Vendredi. J’étais parti rouler le matin. Juste avant d’enfourcher ma monture, un texto de mon ami Charles était apparu sur l’écran de tyran portable : « Va voir le Giro, MAINTENANT ».
Je suis parti presque immédiatement, pressé de rejoindre le soleil et le temps chaud plutôt que les froids pixels de mon ordi. J’enregistrais cette dix-neuvième étape sur Fubo (ils ne me payent pas pour que je parle d’eux, merci, mais leur service est vraiment génial, quoiqu’un brin onéreux), j’allais regarder plus tard, en faisant l’impasse sur les réseaux sociaux, entretemps, pour éviter les divulgâcheurs (spoilers).
Revenu à la maison, j’ai dîné au bout de mon siège en regardant la course. Ce que je voyais était rien de moins que l’un des plus spectaculaires moments d’un grand tour depuis… des années. La Sky qui mettait la pression dans le col du Finestre. Simon Yates à la ramasse. Et Froome, en retrait depuis le début du tour (sauf pour une victoire d’étape) s’envolait pour une échappée de 80km en solitaire qui lui permettrait de reprendre plus de 3 minutes de retard au classement général et remporter l’épreuve, puis le Giro, à Rome, deux jours plus tard.
J’ai ensuite publié un petit morceau de blogue sur le sujet. Et sans surprise, on m’a rappelé « l’exploit » analogue d’un certain Floyd Landis en route vers Morzine… ensuite trouvé coupable de dopage, et dépouillé de son titre.
Évidemment, je suis conscient qu’il y a cet énorme nuage qui plane sur la tête de Chris Froome, écrit Salbutamol en lettres fluo dessus. Et ajoutons ceci : bien franchement, je ne l’aime pas trop. Personnalité ennuyeuse, style détestable : l’écouter parler est soporifique et le regarder pédaler donne des haut-le-cœur.
Mais le voir dégringoler, après le Finestre, en s’envoyant des gels, alors qu’il est en recherche de vitesse, accroupi sur son cadre, pour ainsi prendre une autre minute à tout le monde dans la descente : voilà qui confine à un minimum de respect.
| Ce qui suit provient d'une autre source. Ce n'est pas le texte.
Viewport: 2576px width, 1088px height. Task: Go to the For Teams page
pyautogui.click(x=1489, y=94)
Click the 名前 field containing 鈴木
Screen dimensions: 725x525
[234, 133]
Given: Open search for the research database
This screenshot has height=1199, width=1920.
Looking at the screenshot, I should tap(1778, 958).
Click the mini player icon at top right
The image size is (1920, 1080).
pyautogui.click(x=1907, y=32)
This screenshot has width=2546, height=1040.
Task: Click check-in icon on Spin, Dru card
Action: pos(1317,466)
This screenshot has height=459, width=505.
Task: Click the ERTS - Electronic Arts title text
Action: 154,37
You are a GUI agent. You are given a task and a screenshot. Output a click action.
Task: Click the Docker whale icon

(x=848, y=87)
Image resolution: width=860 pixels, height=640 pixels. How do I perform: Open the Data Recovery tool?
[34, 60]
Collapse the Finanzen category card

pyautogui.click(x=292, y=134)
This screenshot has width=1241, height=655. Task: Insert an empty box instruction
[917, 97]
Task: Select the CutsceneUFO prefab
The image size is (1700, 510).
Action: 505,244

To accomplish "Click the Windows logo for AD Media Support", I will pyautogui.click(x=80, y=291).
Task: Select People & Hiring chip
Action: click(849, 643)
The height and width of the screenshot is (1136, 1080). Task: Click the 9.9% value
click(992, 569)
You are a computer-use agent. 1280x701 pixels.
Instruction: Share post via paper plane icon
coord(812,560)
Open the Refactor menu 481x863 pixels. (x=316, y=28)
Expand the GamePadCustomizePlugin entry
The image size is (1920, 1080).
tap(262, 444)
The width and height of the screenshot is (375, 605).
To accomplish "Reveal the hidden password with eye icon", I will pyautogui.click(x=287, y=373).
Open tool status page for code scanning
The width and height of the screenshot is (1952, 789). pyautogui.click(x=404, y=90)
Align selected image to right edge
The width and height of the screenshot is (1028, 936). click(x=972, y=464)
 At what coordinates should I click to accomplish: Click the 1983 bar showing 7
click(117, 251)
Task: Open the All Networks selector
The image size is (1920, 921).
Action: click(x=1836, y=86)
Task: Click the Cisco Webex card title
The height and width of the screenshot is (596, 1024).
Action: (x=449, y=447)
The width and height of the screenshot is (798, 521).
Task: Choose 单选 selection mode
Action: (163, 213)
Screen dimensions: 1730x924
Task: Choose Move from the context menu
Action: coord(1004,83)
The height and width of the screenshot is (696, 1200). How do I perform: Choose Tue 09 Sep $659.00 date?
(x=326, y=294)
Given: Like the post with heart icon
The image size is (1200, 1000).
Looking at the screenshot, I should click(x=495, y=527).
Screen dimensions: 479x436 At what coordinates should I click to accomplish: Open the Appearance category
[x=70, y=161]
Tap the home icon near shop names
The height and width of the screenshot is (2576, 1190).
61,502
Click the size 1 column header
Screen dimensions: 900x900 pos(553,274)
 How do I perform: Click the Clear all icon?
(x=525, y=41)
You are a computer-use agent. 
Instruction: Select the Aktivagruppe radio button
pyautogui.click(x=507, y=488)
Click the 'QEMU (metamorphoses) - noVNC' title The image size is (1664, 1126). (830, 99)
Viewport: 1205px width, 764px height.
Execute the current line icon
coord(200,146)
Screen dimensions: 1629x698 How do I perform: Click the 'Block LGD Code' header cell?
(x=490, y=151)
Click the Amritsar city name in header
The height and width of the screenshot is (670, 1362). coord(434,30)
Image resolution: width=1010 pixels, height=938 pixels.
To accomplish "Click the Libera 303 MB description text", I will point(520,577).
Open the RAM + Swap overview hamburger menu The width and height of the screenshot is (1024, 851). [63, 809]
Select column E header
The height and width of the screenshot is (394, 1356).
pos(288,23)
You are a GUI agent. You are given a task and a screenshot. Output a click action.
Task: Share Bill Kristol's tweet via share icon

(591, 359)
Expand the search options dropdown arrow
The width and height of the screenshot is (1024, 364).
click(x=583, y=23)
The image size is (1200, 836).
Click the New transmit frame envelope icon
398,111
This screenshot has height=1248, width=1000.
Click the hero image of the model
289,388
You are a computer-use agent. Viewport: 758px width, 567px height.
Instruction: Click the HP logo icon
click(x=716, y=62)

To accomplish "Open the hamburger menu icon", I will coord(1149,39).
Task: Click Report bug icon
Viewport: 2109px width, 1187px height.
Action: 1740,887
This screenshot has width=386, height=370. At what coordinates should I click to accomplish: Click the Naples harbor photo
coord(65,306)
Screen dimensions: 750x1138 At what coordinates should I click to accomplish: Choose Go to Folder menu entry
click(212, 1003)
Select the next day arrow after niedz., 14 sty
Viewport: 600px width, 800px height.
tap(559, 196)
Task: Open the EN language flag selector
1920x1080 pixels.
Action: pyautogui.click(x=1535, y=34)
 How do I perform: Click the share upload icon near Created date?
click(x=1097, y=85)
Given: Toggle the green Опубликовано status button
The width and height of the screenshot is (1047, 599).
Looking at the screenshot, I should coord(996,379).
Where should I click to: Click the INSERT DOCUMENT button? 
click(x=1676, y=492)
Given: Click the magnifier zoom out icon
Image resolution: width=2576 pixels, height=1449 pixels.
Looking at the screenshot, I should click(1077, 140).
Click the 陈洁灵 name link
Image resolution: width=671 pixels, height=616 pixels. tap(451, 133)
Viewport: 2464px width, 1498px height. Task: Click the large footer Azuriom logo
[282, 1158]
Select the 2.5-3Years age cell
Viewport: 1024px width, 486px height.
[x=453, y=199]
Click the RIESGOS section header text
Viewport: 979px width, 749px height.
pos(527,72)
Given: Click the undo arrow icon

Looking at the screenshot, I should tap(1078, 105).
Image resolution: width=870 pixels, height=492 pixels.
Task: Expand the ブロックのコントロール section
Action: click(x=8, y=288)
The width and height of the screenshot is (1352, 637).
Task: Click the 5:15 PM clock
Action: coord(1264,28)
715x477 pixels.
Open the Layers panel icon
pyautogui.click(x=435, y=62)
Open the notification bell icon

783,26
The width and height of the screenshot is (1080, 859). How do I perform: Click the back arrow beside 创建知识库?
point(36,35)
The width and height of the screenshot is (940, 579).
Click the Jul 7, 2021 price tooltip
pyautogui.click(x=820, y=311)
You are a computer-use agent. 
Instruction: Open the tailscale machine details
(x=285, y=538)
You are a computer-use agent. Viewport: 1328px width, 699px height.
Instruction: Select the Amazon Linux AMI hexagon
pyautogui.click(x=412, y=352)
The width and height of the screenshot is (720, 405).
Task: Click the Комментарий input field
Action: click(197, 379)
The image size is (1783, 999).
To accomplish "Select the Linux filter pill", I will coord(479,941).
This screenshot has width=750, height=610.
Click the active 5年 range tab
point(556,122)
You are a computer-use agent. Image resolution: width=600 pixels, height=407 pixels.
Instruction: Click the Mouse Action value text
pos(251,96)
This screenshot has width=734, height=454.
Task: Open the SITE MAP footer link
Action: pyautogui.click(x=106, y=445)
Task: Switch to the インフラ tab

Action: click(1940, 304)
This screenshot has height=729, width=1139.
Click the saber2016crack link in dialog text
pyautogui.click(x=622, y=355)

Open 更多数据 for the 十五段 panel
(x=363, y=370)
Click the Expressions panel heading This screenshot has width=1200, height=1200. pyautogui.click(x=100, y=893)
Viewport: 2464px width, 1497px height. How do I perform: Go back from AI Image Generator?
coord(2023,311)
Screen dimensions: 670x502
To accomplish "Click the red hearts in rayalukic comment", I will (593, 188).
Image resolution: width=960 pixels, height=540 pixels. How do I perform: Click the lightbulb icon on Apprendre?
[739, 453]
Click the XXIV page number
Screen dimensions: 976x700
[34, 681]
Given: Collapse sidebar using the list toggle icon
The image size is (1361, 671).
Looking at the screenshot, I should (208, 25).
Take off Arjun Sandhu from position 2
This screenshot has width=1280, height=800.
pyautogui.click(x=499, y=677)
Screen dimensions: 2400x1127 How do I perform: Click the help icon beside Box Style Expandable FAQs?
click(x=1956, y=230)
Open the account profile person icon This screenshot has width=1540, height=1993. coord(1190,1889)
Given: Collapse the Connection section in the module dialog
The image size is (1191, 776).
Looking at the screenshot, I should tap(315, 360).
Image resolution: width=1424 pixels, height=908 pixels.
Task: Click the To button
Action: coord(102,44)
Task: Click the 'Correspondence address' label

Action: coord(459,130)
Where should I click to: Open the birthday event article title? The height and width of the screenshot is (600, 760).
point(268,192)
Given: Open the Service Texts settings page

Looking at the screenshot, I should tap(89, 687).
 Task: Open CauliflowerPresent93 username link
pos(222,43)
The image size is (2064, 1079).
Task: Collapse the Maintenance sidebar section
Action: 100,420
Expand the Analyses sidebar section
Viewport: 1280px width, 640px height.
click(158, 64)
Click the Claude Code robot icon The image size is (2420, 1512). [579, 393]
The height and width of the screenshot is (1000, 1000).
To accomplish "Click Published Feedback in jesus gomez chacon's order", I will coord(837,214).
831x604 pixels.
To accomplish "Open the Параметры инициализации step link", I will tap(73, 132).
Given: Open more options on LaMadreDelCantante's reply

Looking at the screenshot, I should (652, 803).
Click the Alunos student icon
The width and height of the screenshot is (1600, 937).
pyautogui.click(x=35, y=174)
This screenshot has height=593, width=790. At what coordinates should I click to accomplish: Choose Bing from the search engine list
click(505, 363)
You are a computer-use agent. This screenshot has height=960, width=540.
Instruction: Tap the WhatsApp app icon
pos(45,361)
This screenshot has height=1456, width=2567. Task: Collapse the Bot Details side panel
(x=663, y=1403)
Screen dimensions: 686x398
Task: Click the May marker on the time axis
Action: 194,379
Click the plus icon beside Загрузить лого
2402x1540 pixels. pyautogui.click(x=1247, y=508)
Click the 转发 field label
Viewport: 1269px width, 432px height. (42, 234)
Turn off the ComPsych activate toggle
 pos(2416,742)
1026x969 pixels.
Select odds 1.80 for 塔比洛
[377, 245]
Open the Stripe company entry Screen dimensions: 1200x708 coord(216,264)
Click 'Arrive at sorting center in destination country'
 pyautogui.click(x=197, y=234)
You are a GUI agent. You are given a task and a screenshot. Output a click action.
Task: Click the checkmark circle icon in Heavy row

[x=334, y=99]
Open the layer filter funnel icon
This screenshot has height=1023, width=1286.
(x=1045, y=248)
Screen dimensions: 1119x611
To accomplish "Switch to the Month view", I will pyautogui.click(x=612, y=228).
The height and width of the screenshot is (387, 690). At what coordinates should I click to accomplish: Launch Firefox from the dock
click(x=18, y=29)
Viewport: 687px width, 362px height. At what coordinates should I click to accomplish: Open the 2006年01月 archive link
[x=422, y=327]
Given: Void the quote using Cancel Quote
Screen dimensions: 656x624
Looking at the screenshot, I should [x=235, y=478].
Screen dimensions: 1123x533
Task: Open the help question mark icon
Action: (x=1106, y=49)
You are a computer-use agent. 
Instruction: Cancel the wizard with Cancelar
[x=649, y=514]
Sans parler de son attaque elle-même, et de sa capacité, dans le dernier col, à maintenir l’écart… puis à défendre sa position le lendemain, dans une autre étape extrêmement difficile.
Bon, maintenant, est-ce que cet enthousiasme me rend dupe?
Meunon, sots, je ne gobe pas tout sans rien dire. Mais si on ne s’amuse plus, si on ne s’émerveille plus de rien, alors à quoi bon suivre le cyclisme pro? Et le football? Et le tennis? Et l’athlétisme? Et la natation? Et même le tir au pistolet?
Vient un moment où l’on doit aimer le sport professionnel pour ce qu’il est : un spectacle. Après, si on prend ses acteurs à tricher, qu’on les punisse, qu’on déboulonne leurs statues et tout. C’est tant mieux.
Il n’est pas question de croire aux miracles, comme Lance Armstrong nous implorait de le faire après sa septième « victoire » du Tour de France. Seulement de s’amuser encore, avec un enthousiasme juste assez mâtiné de scepticisme pour n’être ni complètement idiot ni totalement désabusé.
Et honnêtement, je ne vois pas d’autre posture imaginable pour être fan de sport. Voire de qui ou quoi que ce soit, en ces temps de #meetoo et autres brutaux éveils sur nature véritable de nos idoles.